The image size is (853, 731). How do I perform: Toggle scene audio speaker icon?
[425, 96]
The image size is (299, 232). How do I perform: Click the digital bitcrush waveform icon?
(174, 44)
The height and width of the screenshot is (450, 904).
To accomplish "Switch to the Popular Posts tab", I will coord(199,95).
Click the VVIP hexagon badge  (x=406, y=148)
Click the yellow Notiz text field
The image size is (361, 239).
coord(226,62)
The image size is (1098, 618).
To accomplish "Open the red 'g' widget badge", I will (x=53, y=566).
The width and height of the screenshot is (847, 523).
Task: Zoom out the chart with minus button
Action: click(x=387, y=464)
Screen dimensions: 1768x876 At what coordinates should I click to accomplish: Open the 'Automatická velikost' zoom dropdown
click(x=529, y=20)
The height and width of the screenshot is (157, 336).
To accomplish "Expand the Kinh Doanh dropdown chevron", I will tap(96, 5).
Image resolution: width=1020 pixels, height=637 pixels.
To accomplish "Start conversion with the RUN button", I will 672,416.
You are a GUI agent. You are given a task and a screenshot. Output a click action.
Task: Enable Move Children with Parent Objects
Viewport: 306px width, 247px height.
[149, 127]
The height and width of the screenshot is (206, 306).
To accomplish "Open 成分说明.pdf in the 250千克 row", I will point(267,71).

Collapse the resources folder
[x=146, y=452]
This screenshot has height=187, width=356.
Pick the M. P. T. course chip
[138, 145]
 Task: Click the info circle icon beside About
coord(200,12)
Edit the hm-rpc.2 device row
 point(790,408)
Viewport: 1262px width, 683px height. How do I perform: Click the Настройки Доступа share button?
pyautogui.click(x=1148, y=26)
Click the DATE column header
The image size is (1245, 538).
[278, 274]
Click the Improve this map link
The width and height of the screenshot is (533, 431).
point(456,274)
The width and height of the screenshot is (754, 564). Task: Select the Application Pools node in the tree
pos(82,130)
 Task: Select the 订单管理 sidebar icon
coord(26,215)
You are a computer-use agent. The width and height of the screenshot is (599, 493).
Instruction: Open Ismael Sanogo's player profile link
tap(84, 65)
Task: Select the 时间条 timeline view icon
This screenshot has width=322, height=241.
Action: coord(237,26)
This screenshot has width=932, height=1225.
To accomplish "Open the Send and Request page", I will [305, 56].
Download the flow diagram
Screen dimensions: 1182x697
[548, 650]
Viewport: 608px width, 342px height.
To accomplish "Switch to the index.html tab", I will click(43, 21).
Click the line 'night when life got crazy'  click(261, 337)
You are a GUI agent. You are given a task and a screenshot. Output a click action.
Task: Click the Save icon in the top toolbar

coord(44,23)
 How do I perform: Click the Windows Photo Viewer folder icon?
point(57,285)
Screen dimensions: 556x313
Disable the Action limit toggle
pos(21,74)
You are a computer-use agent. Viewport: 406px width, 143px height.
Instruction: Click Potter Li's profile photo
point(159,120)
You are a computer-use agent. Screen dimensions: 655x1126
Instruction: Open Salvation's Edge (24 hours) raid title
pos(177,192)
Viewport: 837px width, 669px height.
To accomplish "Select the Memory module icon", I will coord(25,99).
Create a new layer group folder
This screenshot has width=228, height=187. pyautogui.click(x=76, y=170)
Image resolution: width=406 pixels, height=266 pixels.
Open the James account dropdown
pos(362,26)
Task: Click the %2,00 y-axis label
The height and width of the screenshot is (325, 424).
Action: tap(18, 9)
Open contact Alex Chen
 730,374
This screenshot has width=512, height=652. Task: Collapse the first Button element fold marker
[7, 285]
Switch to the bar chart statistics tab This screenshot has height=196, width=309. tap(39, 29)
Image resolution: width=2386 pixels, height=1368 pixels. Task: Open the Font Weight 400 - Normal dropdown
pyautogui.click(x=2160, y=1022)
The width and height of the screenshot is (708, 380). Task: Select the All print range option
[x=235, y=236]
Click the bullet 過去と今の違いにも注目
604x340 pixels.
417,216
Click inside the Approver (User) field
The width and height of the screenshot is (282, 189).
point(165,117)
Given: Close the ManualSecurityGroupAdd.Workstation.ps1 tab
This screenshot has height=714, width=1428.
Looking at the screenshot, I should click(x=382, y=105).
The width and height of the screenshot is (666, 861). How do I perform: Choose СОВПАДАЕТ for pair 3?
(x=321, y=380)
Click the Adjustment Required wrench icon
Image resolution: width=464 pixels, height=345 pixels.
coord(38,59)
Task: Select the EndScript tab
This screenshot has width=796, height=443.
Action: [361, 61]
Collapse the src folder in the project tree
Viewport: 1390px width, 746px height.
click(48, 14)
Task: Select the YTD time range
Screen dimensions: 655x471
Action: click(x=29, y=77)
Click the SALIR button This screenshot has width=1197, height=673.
————————
EXERCISE OBJECTIVE: Format every line of the entries above as a numbered list, leaving out blank lines.

EXPECTED ANSWER:
1. The image size is (853, 731). How do I perform: Toggle scene audio speaker icon?
2. [425, 96]
3. The image size is (299, 232). How do I perform: Click the digital bitcrush waveform icon?
4. (174, 44)
5. The height and width of the screenshot is (450, 904).
6. To accomplish "Switch to the Popular Posts tab", I will coord(199,95).
7. Click the VVIP hexagon badge  (x=406, y=148)
8. Click the yellow Notiz text field
9. The image size is (361, 239).
10. coord(226,62)
11. The image size is (1098, 618).
12. To accomplish "Open the red 'g' widget badge", I will (x=53, y=566).
13. The width and height of the screenshot is (847, 523).
14. Task: Zoom out the chart with minus button
15. Action: click(x=387, y=464)
16. Screen dimensions: 1768x876 At what coordinates should I click to accomplish: Open the 'Automatická velikost' zoom dropdown
17. click(x=529, y=20)
18. The height and width of the screenshot is (157, 336).
19. To accomplish "Expand the Kinh Doanh dropdown chevron", I will tap(96, 5).
20. Image resolution: width=1020 pixels, height=637 pixels.
21. To accomplish "Start conversion with the RUN button", I will 672,416.
22. You are a GUI agent. You are given a task and a screenshot. Output a click action.
23. Task: Enable Move Children with Parent Objects
24. Viewport: 306px width, 247px height.
25. [149, 127]
26. The height and width of the screenshot is (206, 306).
27. To accomplish "Open 成分说明.pdf in the 250千克 row", I will point(267,71).
28. Collapse the resources folder
29. [x=146, y=452]
30. This screenshot has height=187, width=356.
31. Pick the M. P. T. course chip
32. [138, 145]
33.  Task: Click the info circle icon beside About
34. coord(200,12)
35. Edit the hm-rpc.2 device row
36.  point(790,408)
37. Viewport: 1262px width, 683px height. How do I perform: Click the Настройки Доступа share button?
38. pyautogui.click(x=1148, y=26)
39. Click the DATE column header
40. The image size is (1245, 538).
41. [278, 274]
42. Click the Improve this map link
43. The width and height of the screenshot is (533, 431).
44. point(456,274)
45. The width and height of the screenshot is (754, 564). Task: Select the Application Pools node in the tree
46. pos(82,130)
47.  Task: Select the 订单管理 sidebar icon
48. coord(26,215)
49. You are a computer-use agent. The width and height of the screenshot is (599, 493).
50. Instruction: Open Ismael Sanogo's player profile link
51. tap(84, 65)
52. Task: Select the 时间条 timeline view icon
53. This screenshot has width=322, height=241.
54. Action: coord(237,26)
55. This screenshot has width=932, height=1225.
56. To accomplish "Open the Send and Request page", I will [305, 56].
57. Download the flow diagram
58. Screen dimensions: 1182x697
59. [548, 650]
60. Viewport: 608px width, 342px height.
61. To accomplish "Switch to the index.html tab", I will click(43, 21).
62. Click the line 'night when life got crazy'  click(261, 337)
63. You are a GUI agent. You are given a task and a screenshot. Output a click action.
64. Task: Click the Save icon in the top toolbar
65. coord(44,23)
66.  How do I perform: Click the Windows Photo Viewer folder icon?
67. point(57,285)
68. Screen dimensions: 556x313
69. Disable the Action limit toggle
70. pos(21,74)
71. You are a computer-use agent. Viewport: 406px width, 143px height.
72. Instruction: Click Potter Li's profile photo
73. point(159,120)
74. You are a computer-use agent. Screen dimensions: 655x1126
75. Instruction: Open Salvation's Edge (24 hours) raid title
76. pos(177,192)
77. Viewport: 837px width, 669px height.
78. To accomplish "Select the Memory module icon", I will coord(25,99).
79. Create a new layer group folder
80. This screenshot has width=228, height=187. pyautogui.click(x=76, y=170)
81. Image resolution: width=406 pixels, height=266 pixels.
82. Open the James account dropdown
83. pos(362,26)
84. Task: Click the %2,00 y-axis label
85. The height and width of the screenshot is (325, 424).
86. Action: tap(18, 9)
87. Open contact Alex Chen
88.  730,374
89. This screenshot has width=512, height=652. Task: Collapse the first Button element fold marker
90. [7, 285]
91. Switch to the bar chart statistics tab This screenshot has height=196, width=309. tap(39, 29)
92. Image resolution: width=2386 pixels, height=1368 pixels. Task: Open the Font Weight 400 - Normal dropdown
93. pyautogui.click(x=2160, y=1022)
94. The width and height of the screenshot is (708, 380). Task: Select the All print range option
95. [x=235, y=236]
96. Click the bullet 過去と今の違いにも注目
97. 604x340 pixels.
98. 417,216
99. Click inside the Approver (User) field
100. The width and height of the screenshot is (282, 189).
101. point(165,117)
102. Given: Close the ManualSecurityGroupAdd.Workstation.ps1 tab
103. This screenshot has height=714, width=1428.
104. Looking at the screenshot, I should click(x=382, y=105).
105. The width and height of the screenshot is (666, 861). How do I perform: Choose СОВПАДАЕТ for pair 3?
106. (x=321, y=380)
107. Click the Adjustment Required wrench icon
108. Image resolution: width=464 pixels, height=345 pixels.
109. coord(38,59)
110. Task: Select the EndScript tab
111. This screenshot has width=796, height=443.
112. Action: [361, 61]
113. Collapse the src folder in the project tree
114. Viewport: 1390px width, 746px height.
115. click(48, 14)
116. Task: Select the YTD time range
117. Screen dimensions: 655x471
118. Action: click(x=29, y=77)
119. Click the SALIR button This screenshot has width=1197, height=673.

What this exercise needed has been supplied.